- **TASK INSTRUCTIONS**
Retype every record below exactly as it is written.

----------

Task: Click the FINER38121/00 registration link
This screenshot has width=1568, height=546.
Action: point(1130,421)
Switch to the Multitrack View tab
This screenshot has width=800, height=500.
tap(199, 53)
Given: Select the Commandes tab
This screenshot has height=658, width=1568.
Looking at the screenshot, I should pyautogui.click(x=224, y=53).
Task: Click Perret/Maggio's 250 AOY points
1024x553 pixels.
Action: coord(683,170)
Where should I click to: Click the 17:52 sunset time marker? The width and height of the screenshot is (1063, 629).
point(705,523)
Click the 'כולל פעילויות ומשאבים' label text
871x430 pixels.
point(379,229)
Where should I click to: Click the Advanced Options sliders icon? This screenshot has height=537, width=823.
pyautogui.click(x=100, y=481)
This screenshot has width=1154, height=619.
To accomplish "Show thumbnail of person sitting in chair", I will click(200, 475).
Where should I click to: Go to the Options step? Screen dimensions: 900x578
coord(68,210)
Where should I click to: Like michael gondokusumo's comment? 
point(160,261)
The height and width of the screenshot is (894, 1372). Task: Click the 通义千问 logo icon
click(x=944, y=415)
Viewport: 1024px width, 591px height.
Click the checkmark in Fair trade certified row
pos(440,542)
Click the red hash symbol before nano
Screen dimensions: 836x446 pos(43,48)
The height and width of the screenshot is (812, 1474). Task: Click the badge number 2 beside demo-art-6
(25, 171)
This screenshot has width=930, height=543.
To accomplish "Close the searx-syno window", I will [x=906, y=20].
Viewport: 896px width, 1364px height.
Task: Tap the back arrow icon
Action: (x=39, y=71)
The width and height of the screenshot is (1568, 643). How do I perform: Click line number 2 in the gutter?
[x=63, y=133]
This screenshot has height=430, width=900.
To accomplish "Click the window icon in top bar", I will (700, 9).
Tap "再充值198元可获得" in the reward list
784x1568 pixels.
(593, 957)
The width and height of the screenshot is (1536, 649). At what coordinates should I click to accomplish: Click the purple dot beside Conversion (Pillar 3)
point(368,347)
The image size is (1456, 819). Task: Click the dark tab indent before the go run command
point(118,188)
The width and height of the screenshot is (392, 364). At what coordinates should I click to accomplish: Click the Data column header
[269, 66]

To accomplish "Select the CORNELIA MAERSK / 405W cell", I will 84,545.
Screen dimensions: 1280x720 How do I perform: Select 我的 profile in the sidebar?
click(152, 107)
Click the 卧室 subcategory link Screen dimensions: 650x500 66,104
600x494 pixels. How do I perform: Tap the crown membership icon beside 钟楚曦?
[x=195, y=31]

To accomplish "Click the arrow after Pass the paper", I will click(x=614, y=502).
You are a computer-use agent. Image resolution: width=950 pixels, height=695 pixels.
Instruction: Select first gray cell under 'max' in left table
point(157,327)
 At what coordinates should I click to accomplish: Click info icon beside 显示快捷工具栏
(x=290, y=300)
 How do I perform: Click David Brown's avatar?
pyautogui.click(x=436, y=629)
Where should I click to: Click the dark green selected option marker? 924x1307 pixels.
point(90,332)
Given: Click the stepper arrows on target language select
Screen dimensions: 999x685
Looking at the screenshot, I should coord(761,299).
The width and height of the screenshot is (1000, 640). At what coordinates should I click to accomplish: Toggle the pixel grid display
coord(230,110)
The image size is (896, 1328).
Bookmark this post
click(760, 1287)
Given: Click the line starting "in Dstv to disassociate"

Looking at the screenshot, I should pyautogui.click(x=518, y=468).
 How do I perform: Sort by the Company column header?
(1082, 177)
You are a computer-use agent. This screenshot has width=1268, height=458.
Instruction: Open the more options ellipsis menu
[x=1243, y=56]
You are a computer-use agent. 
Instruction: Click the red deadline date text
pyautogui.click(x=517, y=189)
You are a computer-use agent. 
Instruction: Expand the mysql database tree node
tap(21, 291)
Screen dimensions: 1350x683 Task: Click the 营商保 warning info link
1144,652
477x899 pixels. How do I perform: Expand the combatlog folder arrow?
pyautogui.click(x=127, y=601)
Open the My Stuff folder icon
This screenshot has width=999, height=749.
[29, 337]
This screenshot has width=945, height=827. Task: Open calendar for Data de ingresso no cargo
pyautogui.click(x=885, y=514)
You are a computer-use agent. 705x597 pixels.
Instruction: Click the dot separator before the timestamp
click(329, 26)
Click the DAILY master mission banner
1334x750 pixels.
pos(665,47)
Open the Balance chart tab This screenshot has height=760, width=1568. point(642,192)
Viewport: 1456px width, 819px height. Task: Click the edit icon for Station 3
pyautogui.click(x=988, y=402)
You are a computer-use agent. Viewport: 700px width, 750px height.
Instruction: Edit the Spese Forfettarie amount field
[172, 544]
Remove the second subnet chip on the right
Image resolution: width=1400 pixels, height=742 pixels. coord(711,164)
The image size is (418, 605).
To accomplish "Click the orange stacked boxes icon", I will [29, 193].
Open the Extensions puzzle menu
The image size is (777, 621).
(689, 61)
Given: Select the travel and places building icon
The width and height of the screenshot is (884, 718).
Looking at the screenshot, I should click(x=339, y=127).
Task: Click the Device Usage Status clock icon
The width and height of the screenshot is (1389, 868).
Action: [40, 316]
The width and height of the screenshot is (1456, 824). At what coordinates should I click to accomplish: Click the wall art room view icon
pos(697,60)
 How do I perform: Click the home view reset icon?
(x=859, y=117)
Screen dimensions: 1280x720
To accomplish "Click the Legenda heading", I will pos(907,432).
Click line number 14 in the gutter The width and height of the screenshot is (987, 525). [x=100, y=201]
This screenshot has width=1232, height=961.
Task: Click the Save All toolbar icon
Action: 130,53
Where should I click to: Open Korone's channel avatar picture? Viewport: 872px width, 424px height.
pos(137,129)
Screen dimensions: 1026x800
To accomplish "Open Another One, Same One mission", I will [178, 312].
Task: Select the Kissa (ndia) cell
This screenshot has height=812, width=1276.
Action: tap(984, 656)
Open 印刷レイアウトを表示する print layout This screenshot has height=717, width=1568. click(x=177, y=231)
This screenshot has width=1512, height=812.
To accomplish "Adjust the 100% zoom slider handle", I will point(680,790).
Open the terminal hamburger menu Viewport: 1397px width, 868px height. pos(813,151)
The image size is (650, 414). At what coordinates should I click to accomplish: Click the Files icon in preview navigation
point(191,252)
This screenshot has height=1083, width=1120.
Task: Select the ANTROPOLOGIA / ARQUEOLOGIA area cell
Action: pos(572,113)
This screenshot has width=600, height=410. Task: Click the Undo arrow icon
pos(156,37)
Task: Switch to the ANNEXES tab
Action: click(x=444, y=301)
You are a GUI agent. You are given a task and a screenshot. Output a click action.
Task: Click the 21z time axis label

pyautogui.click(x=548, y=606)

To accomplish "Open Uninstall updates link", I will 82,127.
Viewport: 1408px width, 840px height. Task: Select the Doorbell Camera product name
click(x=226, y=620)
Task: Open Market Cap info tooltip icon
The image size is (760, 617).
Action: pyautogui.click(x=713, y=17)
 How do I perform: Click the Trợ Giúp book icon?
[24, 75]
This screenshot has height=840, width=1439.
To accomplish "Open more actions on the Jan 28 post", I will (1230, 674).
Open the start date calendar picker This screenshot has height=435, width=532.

----------

- **RESPONSE BOX**
Task: Click the FINER38121/00 registration link
This screenshot has width=1568, height=546.
Action: point(1130,421)
Switch to the Multitrack View tab
This screenshot has width=800, height=500.
tap(199, 53)
Given: Select the Commandes tab
This screenshot has height=658, width=1568.
Looking at the screenshot, I should pyautogui.click(x=224, y=53).
Task: Click Perret/Maggio's 250 AOY points
1024x553 pixels.
Action: coord(683,170)
Where should I click to: Click the 17:52 sunset time marker? The width and height of the screenshot is (1063, 629).
point(705,523)
Click the 'כולל פעילויות ומשאבים' label text
871x430 pixels.
point(379,229)
Where should I click to: Click the Advanced Options sliders icon? This screenshot has height=537, width=823.
pyautogui.click(x=100, y=481)
This screenshot has width=1154, height=619.
To accomplish "Show thumbnail of person sitting in chair", I will click(200, 475).
Where should I click to: Go to the Options step? Screen dimensions: 900x578
coord(68,210)
Where should I click to: Like michael gondokusumo's comment? 
point(160,261)
The height and width of the screenshot is (894, 1372). Task: Click the 通义千问 logo icon
click(x=944, y=415)
Viewport: 1024px width, 591px height.
Click the checkmark in Fair trade certified row
pos(440,542)
Click the red hash symbol before nano
Screen dimensions: 836x446 pos(43,48)
The height and width of the screenshot is (812, 1474). Task: Click the badge number 2 beside demo-art-6
(25, 171)
This screenshot has width=930, height=543.
To accomplish "Close the searx-syno window", I will [x=906, y=20].
Viewport: 896px width, 1364px height.
Task: Tap the back arrow icon
Action: (x=39, y=71)
The width and height of the screenshot is (1568, 643). How do I perform: Click line number 2 in the gutter?
[x=63, y=133]
This screenshot has height=430, width=900.
To accomplish "Click the window icon in top bar", I will (700, 9).
Tap "再充值198元可获得" in the reward list
784x1568 pixels.
(593, 957)
The width and height of the screenshot is (1536, 649). At what coordinates should I click to accomplish: Click the purple dot beside Conversion (Pillar 3)
point(368,347)
The image size is (1456, 819). Task: Click the dark tab indent before the go run command
point(118,188)
The width and height of the screenshot is (392, 364). At what coordinates should I click to accomplish: Click the Data column header
[269, 66]

To accomplish "Select the CORNELIA MAERSK / 405W cell", I will 84,545.
Screen dimensions: 1280x720 How do I perform: Select 我的 profile in the sidebar?
click(152, 107)
Click the 卧室 subcategory link Screen dimensions: 650x500 66,104
600x494 pixels. How do I perform: Tap the crown membership icon beside 钟楚曦?
[x=195, y=31]

To accomplish "Click the arrow after Pass the paper", I will click(x=614, y=502).
You are a computer-use agent. Image resolution: width=950 pixels, height=695 pixels.
Instruction: Select first gray cell under 'max' in left table
point(157,327)
 At what coordinates should I click to accomplish: Click info icon beside 显示快捷工具栏
(x=290, y=300)
 How do I perform: Click David Brown's avatar?
pyautogui.click(x=436, y=629)
Where should I click to: Click the dark green selected option marker? 924x1307 pixels.
point(90,332)
Given: Click the stepper arrows on target language select
Screen dimensions: 999x685
Looking at the screenshot, I should coord(761,299).
The width and height of the screenshot is (1000, 640). At what coordinates should I click to accomplish: Toggle the pixel grid display
coord(230,110)
The image size is (896, 1328).
Bookmark this post
click(760, 1287)
Given: Click the line starting "in Dstv to disassociate"

Looking at the screenshot, I should pyautogui.click(x=518, y=468).
 How do I perform: Sort by the Company column header?
(1082, 177)
You are a computer-use agent. This screenshot has width=1268, height=458.
Instruction: Open the more options ellipsis menu
[x=1243, y=56]
You are a computer-use agent. 
Instruction: Click the red deadline date text
pyautogui.click(x=517, y=189)
You are a computer-use agent. 
Instruction: Expand the mysql database tree node
tap(21, 291)
Screen dimensions: 1350x683 Task: Click the 营商保 warning info link
1144,652
477x899 pixels. How do I perform: Expand the combatlog folder arrow?
pyautogui.click(x=127, y=601)
Open the My Stuff folder icon
This screenshot has width=999, height=749.
[29, 337]
This screenshot has width=945, height=827. Task: Open calendar for Data de ingresso no cargo
pyautogui.click(x=885, y=514)
You are a computer-use agent. 705x597 pixels.
Instruction: Click the dot separator before the timestamp
click(329, 26)
Click the DAILY master mission banner
1334x750 pixels.
pos(665,47)
Open the Balance chart tab This screenshot has height=760, width=1568. point(642,192)
Viewport: 1456px width, 819px height. Task: Click the edit icon for Station 3
pyautogui.click(x=988, y=402)
You are a computer-use agent. Viewport: 700px width, 750px height.
Instruction: Edit the Spese Forfettarie amount field
[172, 544]
Remove the second subnet chip on the right
Image resolution: width=1400 pixels, height=742 pixels. coord(711,164)
The image size is (418, 605).
To accomplish "Click the orange stacked boxes icon", I will [29, 193].
Open the Extensions puzzle menu
The image size is (777, 621).
(689, 61)
Given: Select the travel and places building icon
The width and height of the screenshot is (884, 718).
Looking at the screenshot, I should click(x=339, y=127).
Task: Click the Device Usage Status clock icon
The width and height of the screenshot is (1389, 868).
Action: [40, 316]
The width and height of the screenshot is (1456, 824). At what coordinates should I click to accomplish: Click the wall art room view icon
pos(697,60)
 How do I perform: Click the home view reset icon?
(x=859, y=117)
Screen dimensions: 1280x720
To accomplish "Click the Legenda heading", I will pos(907,432).
Click line number 14 in the gutter The width and height of the screenshot is (987, 525). [x=100, y=201]
This screenshot has width=1232, height=961.
Task: Click the Save All toolbar icon
Action: 130,53
Where should I click to: Open Korone's channel avatar picture? Viewport: 872px width, 424px height.
pos(137,129)
Screen dimensions: 1026x800
To accomplish "Open Another One, Same One mission", I will [178, 312].
Task: Select the Kissa (ndia) cell
This screenshot has height=812, width=1276.
Action: tap(984, 656)
Open 印刷レイアウトを表示する print layout This screenshot has height=717, width=1568. click(x=177, y=231)
This screenshot has width=1512, height=812.
To accomplish "Adjust the 100% zoom slider handle", I will point(680,790).
Open the terminal hamburger menu Viewport: 1397px width, 868px height. pos(813,151)
The image size is (650, 414). At what coordinates should I click to accomplish: Click the Files icon in preview navigation
point(191,252)
This screenshot has height=1083, width=1120.
Task: Select the ANTROPOLOGIA / ARQUEOLOGIA area cell
Action: pos(572,113)
This screenshot has width=600, height=410. Task: Click the Undo arrow icon
pos(156,37)
Task: Switch to the ANNEXES tab
Action: click(x=444, y=301)
You are a GUI agent. You are given a task and a screenshot. Output a click action.
Task: Click the 21z time axis label

pyautogui.click(x=548, y=606)

To accomplish "Open Uninstall updates link", I will 82,127.
Viewport: 1408px width, 840px height. Task: Select the Doorbell Camera product name
click(x=226, y=620)
Task: Open Market Cap info tooltip icon
The image size is (760, 617).
Action: pyautogui.click(x=713, y=17)
 How do I perform: Click the Trợ Giúp book icon?
[24, 75]
This screenshot has height=840, width=1439.
To accomplish "Open more actions on the Jan 28 post", I will (1230, 674).
Open the start date calendar picker This screenshot has height=435, width=532.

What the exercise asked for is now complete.